• _Written problem_
Edit the part of the records that opens with the line containing "You are a computer-use" and closes with the line containing "point(146,209)". Replace "Output a click action" with "Return a click action", leave everything else unchanged, and omit the pictures.

Records from a data collection
####################

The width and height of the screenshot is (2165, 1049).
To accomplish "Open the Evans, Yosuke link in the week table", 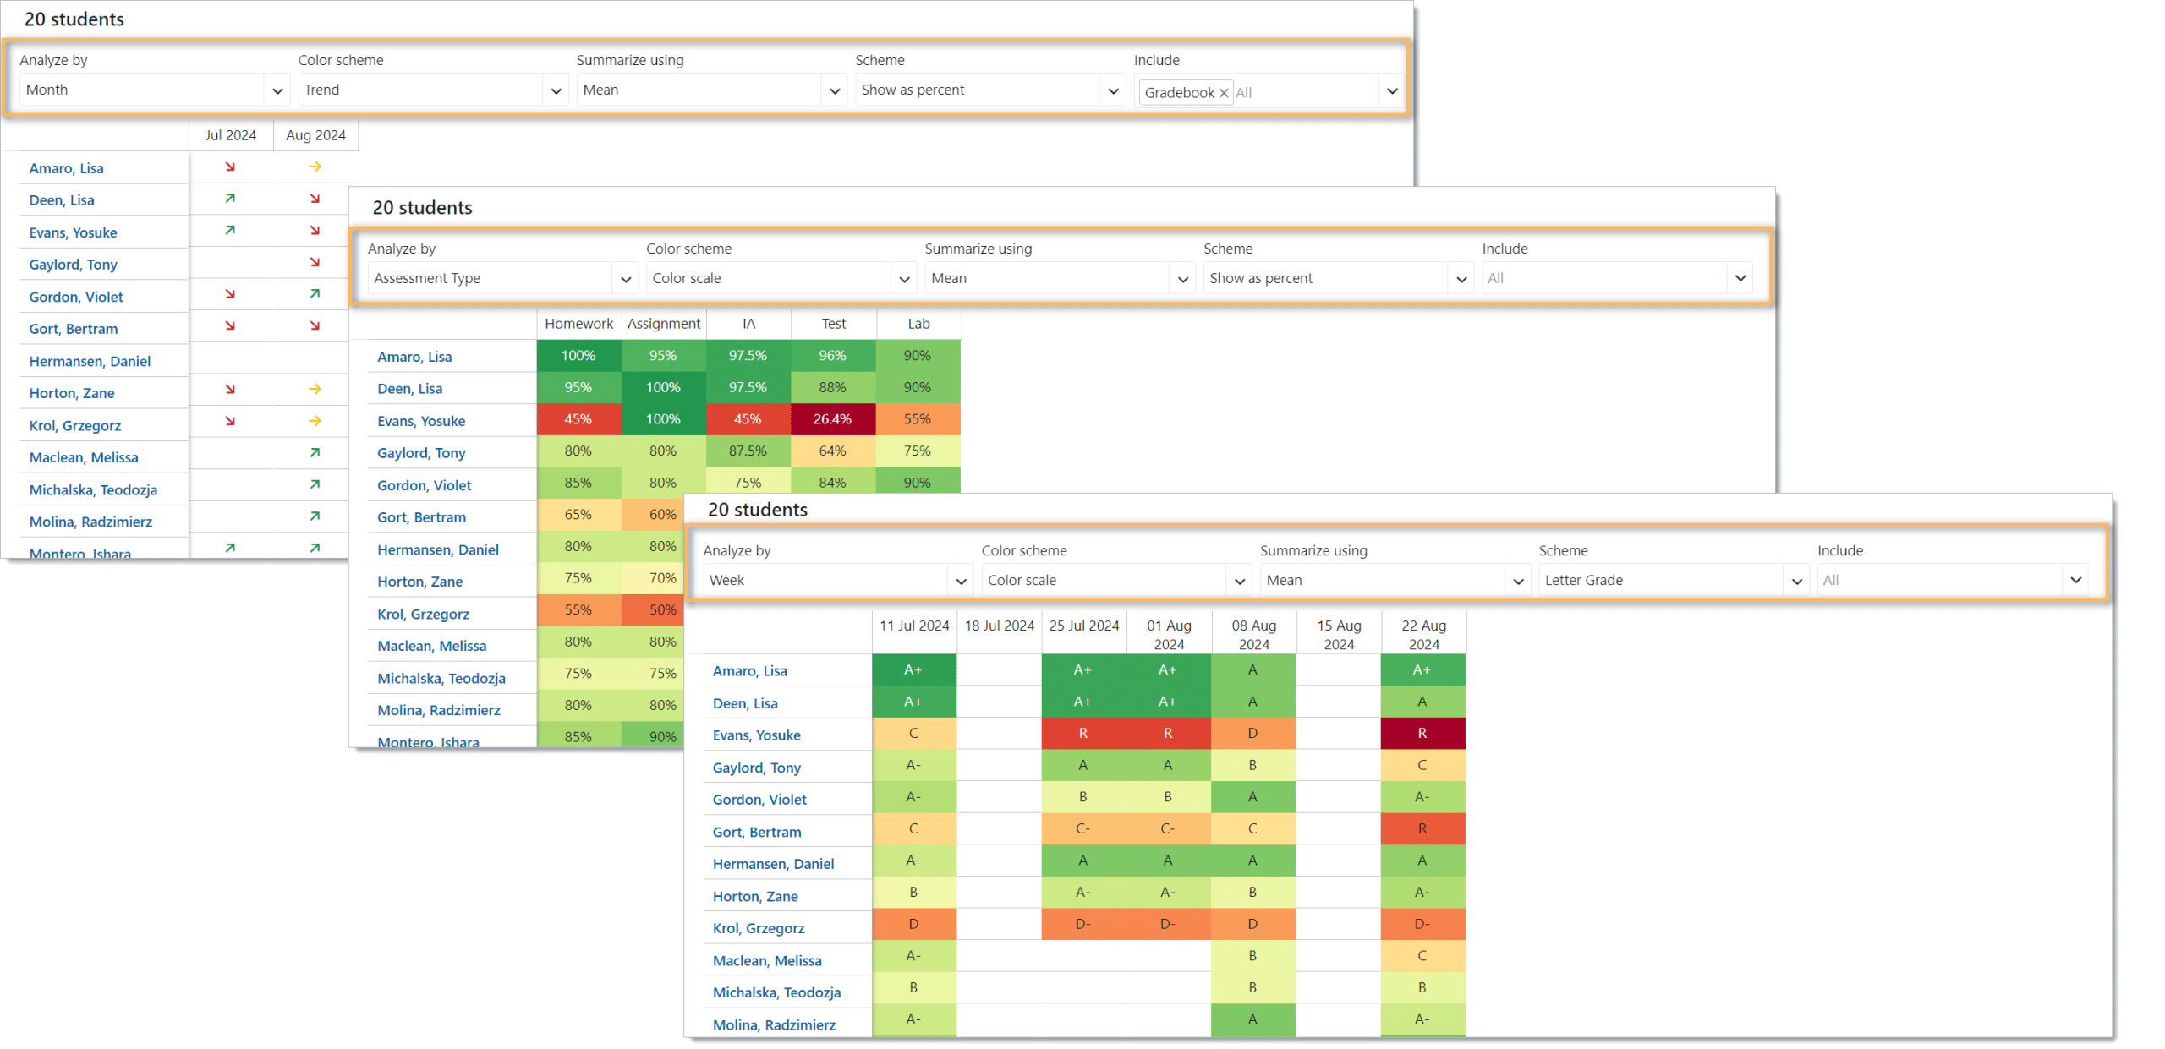I will [756, 735].
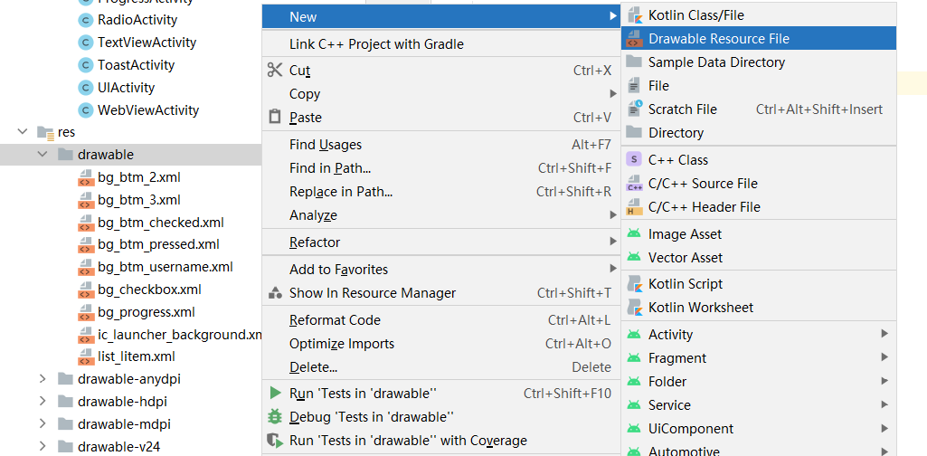Click the Run with Coverage shield icon

pos(275,440)
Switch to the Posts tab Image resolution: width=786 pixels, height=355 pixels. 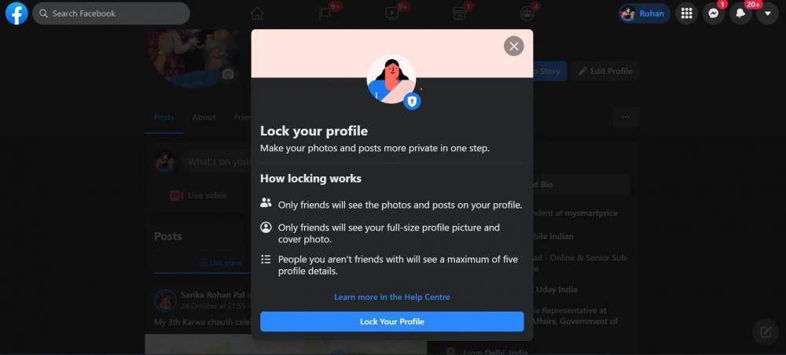click(164, 117)
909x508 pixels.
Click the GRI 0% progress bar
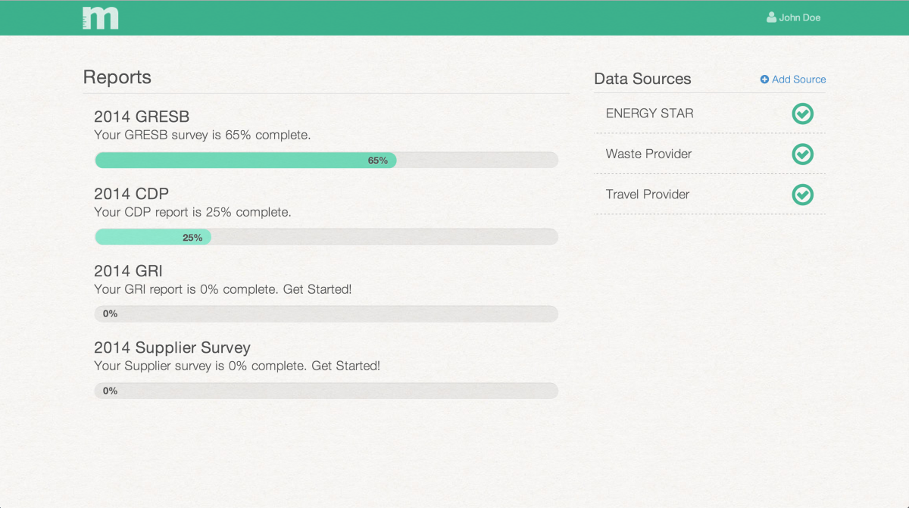tap(326, 313)
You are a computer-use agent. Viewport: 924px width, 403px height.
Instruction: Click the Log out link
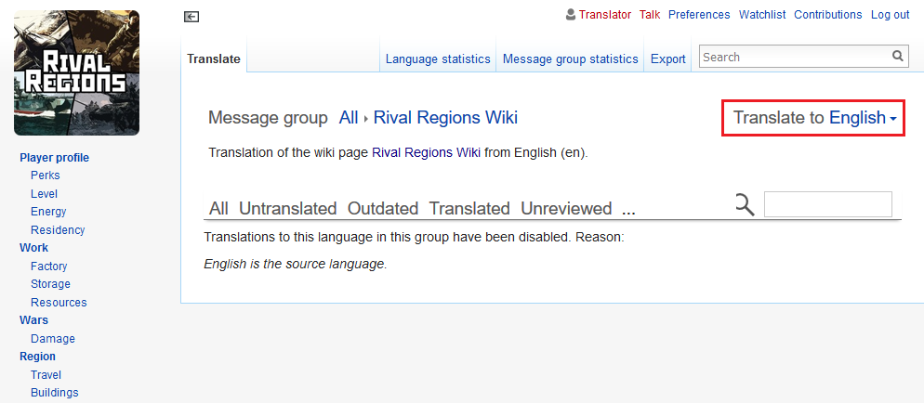pyautogui.click(x=890, y=15)
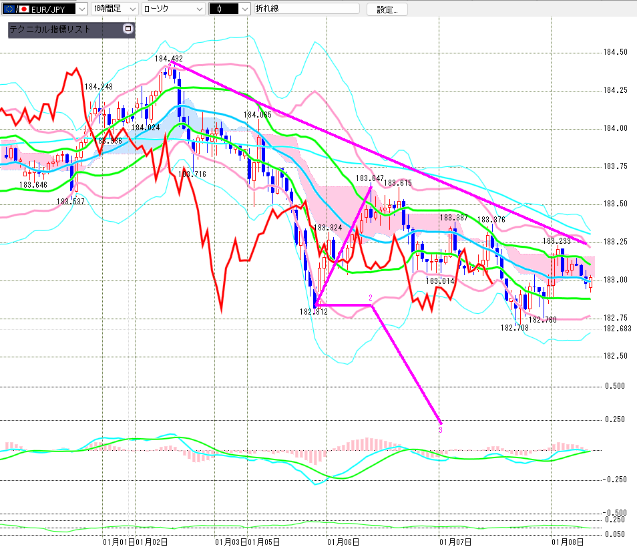The height and width of the screenshot is (549, 637).
Task: Click the 183.233 price label near right edge
Action: (x=556, y=241)
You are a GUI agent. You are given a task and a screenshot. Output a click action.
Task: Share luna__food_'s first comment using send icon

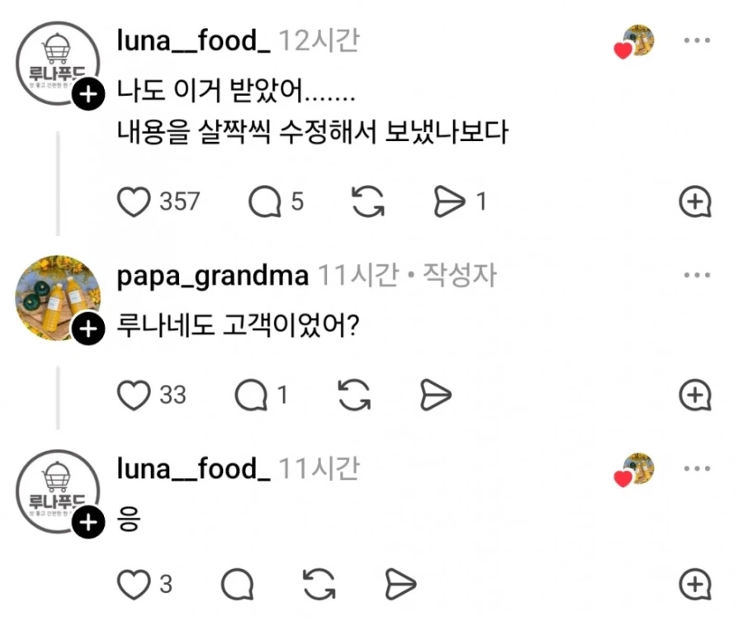(x=449, y=201)
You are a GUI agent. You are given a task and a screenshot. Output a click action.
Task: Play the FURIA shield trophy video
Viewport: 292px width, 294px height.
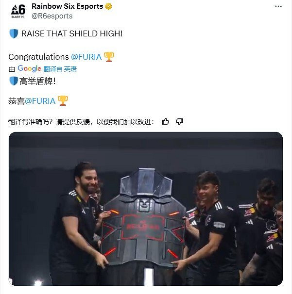point(146,209)
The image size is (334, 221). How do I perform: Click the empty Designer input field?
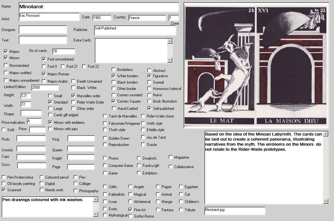tap(43, 30)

####################

• _Complete output_
You are a computer-use agent. Viewport: 924px width, 403px height.
Instruction: Click the Log out link
pyautogui.click(x=890, y=15)
The height and width of the screenshot is (549, 637).
Task: Click the 183.233 price label near right edge
Action: (x=556, y=241)
You are a GUI agent. You are given a task and a screenshot. Return a click action.
Task: Share luna__food_'s first comment using send icon

(x=449, y=201)
You are a GUI agent. You are given a task and a screenshot. Return a click action.
Task: Play the FURIA shield trophy video
Viewport: 292px width, 294px height.
point(146,209)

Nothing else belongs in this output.